The National League side of the postseason bracket is set, with the Dodgers making easy work of the Brewers in the NLCS, leaving only the ALCS to decide who else heads to the 2025 Fall Classic. The two
championship series could not be any more different, as in the American League the Blue Jays and Mariners have been exchanging blows all the way up to Sunday’s Game 6.
Toronto took control of this one early, and now force a decisive Game 7 to find the Junior Circuit’s representative in the World Series.
American League Championship Series Game 6
Toronto Blue Jays 6, Seattle Mariners 2
(Series Tied, 3-3)
Game 6 pitted Trey Yesavage for the Blue Jays against Seattle’s Logan Gilbert, and it was ultimately the 22-year-old for Toronto who had the upper hand all night. After a scoreless first inning, the Jays got right to work supporting their young righty, opening up the scoring with back-to-back RBI singles from Addison Barger and Isiah Kiner-Falefa. An inning later, Barger got to Gilbert once again, when he doubled the Toronto lead with a two-run blast into the seats in right-center. After three innings, the Jays had a commanding 4-0 advantage.
While the offense was operating like a well-oiled machine, Yesavage was doing everything he could on the mound. The first five frames of his outing were scoreless, as the right-hander cruised through the Mariners lineup that tagged him for five runs in his start in Game 2 of this series — Game 6 was a completely different story. He ran into his only trouble in the sixth inning, when Josh Naylor dinged him with a solo homer, and Eugenio Suárez scratched another across with his bloop single later in the inning. Though this came after Vlad Guerrero Jr.’s solo homer had already extended the Toronto lead.
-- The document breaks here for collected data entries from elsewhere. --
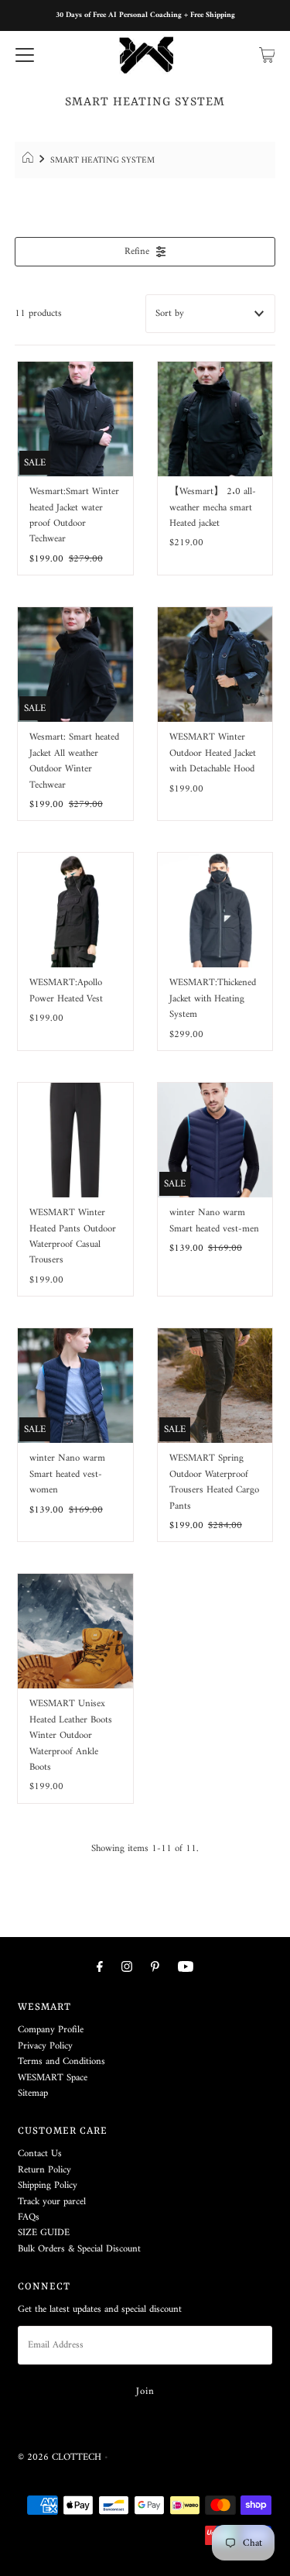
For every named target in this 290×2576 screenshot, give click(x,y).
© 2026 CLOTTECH (59, 2457)
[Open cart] (267, 55)
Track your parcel (52, 2201)
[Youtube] (185, 1968)
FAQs (28, 2217)
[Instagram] (126, 1968)
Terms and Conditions (61, 2061)
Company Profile (51, 2029)
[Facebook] (100, 1968)
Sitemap (33, 2093)
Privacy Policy (45, 2046)
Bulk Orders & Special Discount (79, 2249)
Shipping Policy (47, 2185)
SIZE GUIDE (44, 2232)
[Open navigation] (25, 55)
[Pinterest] (155, 1968)
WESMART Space (52, 2078)
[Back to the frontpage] (29, 160)
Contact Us (40, 2153)
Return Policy (44, 2170)
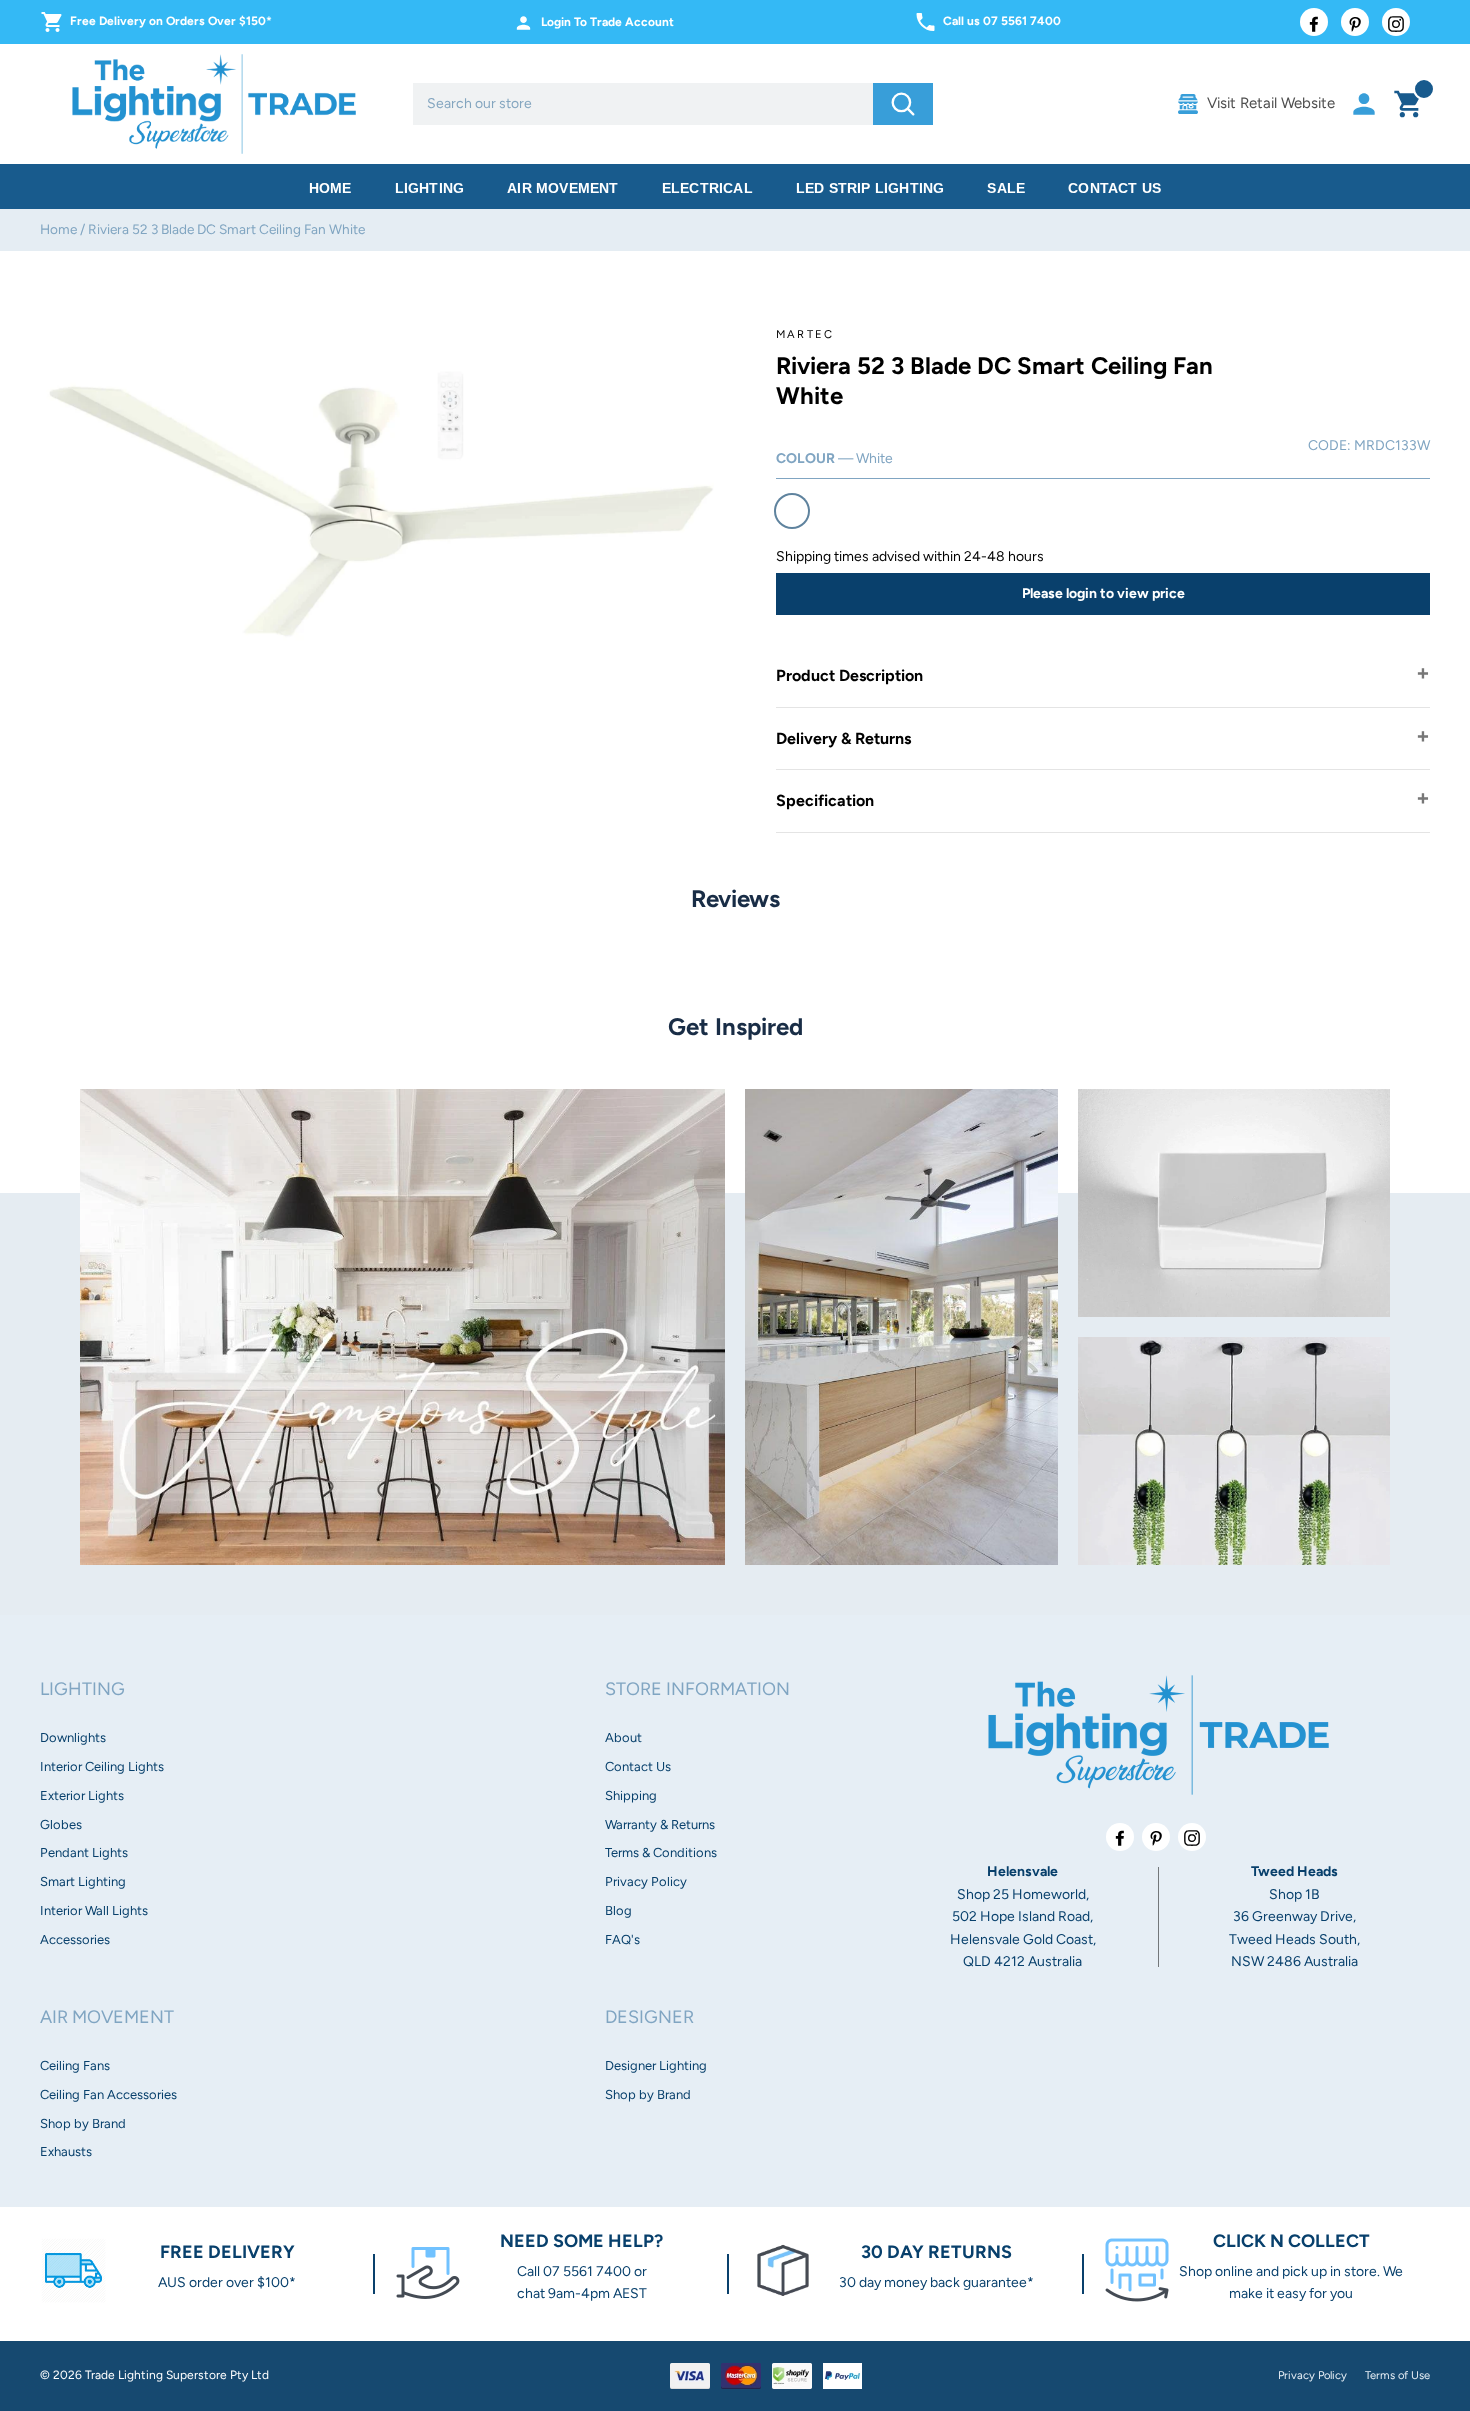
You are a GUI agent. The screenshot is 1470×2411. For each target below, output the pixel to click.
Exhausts (66, 2151)
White (792, 511)
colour (834, 458)
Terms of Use (1397, 2375)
That was all the damage Yesavage would take in his 5.2 strong innings, during which he struck out seven. Toronto entrusted the biggest game of the year with the 22-year-old, and he delivered.
The Jays added on some insurance in the seventh inning, this time manufacturing a run against Matt Brash out of the Seattle ‘pen. After Guerrero was hit by a pitch and was advanced by the next hitter, Brash yanked a wild pitch into the dirt, which Cal Raleigh chased down in front of the plate, before his errant throw to third base skipped into left field, allowing Vladdy to trot home and put his guys up 6-2. That was one of the themes of this rough Game 6 for the Mariners, one of three key errors they made in the field.
With the Jays wanting to ensure a Game 7 in this ALCS, they sent out Jeff Hoffman to lock things down for the final two innings of this one. He started strong in the eighth, tallying strikeouts against Raleigh and Jorge Polanco to begin his scoreless inning. He picked up where he left off in the ninth, striking out a pair before putting a lid on Game 6 when he induced a pop out from Dominic Canzone.
After going down 2-0 in this year’s ALCS, the Jays have completely flipped the momentum, and have now forced a Game 7 to decide the pennant. It will take place Monday in Toronto at 8:08pm. The stakes can’t get much higher, as the M’s are desperately trying to make their first World Series, while the Jays try to make it back for the first time since their win in 1993.